Moments later, Goatlock and Lupine watched with great interest as a raccoon with one stubby leg and a misshapen mask carefully threaded its way through an obstacle course populated by garbage cans and random bits of debris.

“Why doesn’t the animal stop to eat some of that trash,” asked Lupine.
“It is a REAL raccoon, isn’t it?”

“Of course,” said Director Horace Carstairs of the B.L.E.A.T. Center. “All our creatures are real and completely wild when we acquire them. But we alter their behavior to suit the environment they’ll enter when they leave. This raccoon will be a companion animal for a landfill superintendant who has lost his sense of smell, so we had to train the beast to pass up garbage and only go for fresh food. That way, he’ll show his human what is good to eat, and what isn’t. And he’ll model good hygiene since he washes everything first, regardless.”

Lupine blinked in disbelief at the thought of a raccoon as a taste tester and food guide. “What does it cost,” he asked, “to train such a creature?”

“Not too much,” Carstairs casually replied, “compared to the GDP of a small country.”

“Director Carstairs,” asked Goatlock, “ have you ever trained a turtle to squeeze through small openings?”

“Sorry,” Carstairs replied, “but our confidentiality policy prevents me from discussing any of our cases in detail.”

“I’ll take that as a ‘yes’” said Goatlock. “But why would such a thing be necessary?”

“Turtles get hung up on things,” Carstairs said. “It can take them hours to get free.

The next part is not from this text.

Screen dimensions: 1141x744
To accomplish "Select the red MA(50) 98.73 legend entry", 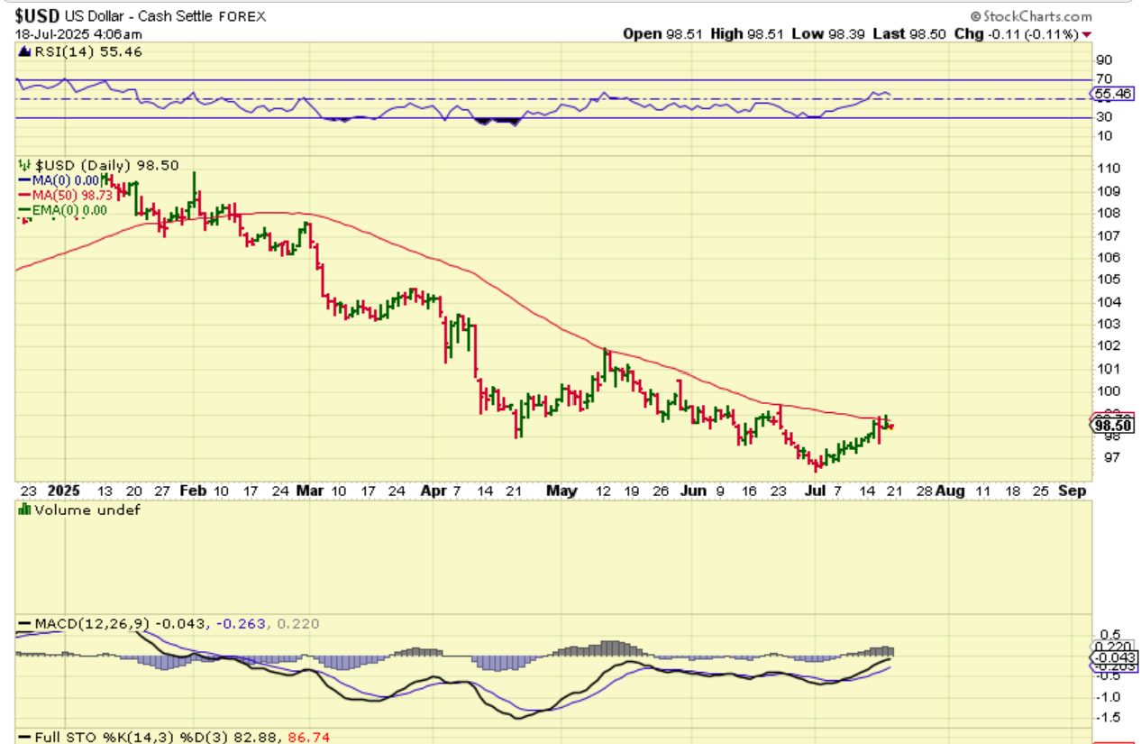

But if the animal had a knack for slipping past obstacles that would delay a normal turtle … why … that would be advantageous.
Under certain circumstances.”

“Out with it, man.” Lupine blurted. “What circumstances?”

“I’m unwilling to discuss it. You’ll have to go somewhere else for your answer.”

“ There’s no need,” said Goatlock. “I’ll wrap this all up with a tidy little speech tomorrow.”

Or you could write the speech (or a part of it) right now, if you wish.

Surprisingly Slow Progress

Inspector Goatlock Combes of the Crimes Against Gullible Persons Unit and his lanky assistant Lupine continue their investigation of a telephone scam perpetrated against the grandmother of a student studying overseas.

Alex’s parents, Dr. and Dr. Prettyman, lived at the end of a cul-de-sac in a suburban development called Shady Grove Heights.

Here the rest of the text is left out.